Written by: FFT Webmaster | April 25th, 2011
John Fithian, President and CEO of The National Association of Theatre Owners (NATO) outlined the present state of the movie industry circa 2011. Fithian quoted Hitchcock to kick off his remarks “For me, the cinema is not a slice of life but a piece of cake”. He added “it remains a great time to be in the cinema business”.
Global box office receipts have climbed 30% over five years to a record high 31.8 billion dollars in 2010, and domestic box office has climbed 15% to 10.6 billion. The rate of inflation, by comparison, rose only 8% during the past five years. Compare that to other segments of the entertainment industry, such as home video, where sales have declined by 13% over the past five years.
But Fithian added “the first quarter of 2011 has been difficult. But that is a function of the movies in the market. Beginning in May, we expect those comps to improve substantially.” And the strength of the product exhibited during the week at CinemaCon (“Thor”, “Puss n’Boots”, “Conan the Barbarian”, “Hangover 2”etc.) looked impressive.
The digital revolution has exploded since a year ago. In the United States nearly 16,000 digital screens out of a total of 39,000. Almost 9,000 of those digital screens are equipped to project in 3D with thousands more to be added this year.
There are 34 3D movies scheduled in 2011 compared to 25 last year. And 3D grosses are driving the box office. In 2010, 3D grosses constituted 21% of total sales, double the number in 2009.
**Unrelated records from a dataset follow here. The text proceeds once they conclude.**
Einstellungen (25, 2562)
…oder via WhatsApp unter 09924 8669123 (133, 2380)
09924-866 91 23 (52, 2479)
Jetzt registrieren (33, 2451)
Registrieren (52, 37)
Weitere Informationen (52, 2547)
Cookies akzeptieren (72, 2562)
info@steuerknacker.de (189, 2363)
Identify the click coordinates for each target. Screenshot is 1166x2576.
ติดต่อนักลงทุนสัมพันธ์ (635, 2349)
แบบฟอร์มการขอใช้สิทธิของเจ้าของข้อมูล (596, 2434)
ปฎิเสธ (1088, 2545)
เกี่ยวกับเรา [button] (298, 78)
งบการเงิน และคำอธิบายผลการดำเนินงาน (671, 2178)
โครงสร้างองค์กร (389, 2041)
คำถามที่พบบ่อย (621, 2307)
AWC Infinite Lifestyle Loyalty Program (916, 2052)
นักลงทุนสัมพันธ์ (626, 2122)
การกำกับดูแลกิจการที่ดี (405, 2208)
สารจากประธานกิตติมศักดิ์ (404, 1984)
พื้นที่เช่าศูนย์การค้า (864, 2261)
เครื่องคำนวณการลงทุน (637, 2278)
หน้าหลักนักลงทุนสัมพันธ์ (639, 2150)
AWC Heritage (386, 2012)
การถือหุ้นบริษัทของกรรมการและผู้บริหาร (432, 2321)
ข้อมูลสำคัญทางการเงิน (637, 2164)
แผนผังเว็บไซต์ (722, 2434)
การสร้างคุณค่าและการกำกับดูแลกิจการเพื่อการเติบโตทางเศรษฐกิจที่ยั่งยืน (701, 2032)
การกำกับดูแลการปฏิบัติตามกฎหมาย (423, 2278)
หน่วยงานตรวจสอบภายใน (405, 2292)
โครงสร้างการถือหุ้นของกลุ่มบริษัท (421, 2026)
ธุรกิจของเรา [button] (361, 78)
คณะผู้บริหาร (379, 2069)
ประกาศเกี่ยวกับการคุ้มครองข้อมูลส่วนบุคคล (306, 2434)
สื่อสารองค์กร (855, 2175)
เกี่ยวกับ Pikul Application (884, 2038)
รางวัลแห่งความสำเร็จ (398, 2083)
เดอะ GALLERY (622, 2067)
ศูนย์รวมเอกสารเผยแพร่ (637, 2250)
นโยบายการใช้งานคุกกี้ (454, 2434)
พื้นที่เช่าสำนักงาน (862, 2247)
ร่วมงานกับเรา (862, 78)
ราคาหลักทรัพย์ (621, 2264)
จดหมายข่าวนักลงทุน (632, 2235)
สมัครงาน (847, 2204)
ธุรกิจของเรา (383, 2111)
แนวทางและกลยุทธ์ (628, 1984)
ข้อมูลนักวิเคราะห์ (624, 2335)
Finally, the demographics bode well for the future. Two population trends in the USA point toward sustained growth. First, the fastest growing part of our population, Hispanics, are the most avid movie-goers. There are 50 million Hispanics in the country today and they visit the theater nearly twice as often as other ethnicities. Also, the strong general birth rate in the USA means more young people who go to the movies a lot. Also the older segment of the population over 60 yrs, bought 11% of the movie tickets, compared to 3% in 1975.
Before I end this brief report I would be remiss if I did not mention the international marketplace> Box office last year outside the USA and Canada exceeded 20 billion dollars for the first time, and accounted for an amazing 67% of total global box office. The regions of Latin America and Asia/Pacific each grew by more than 20% in a single year. Those are numbers are stellar.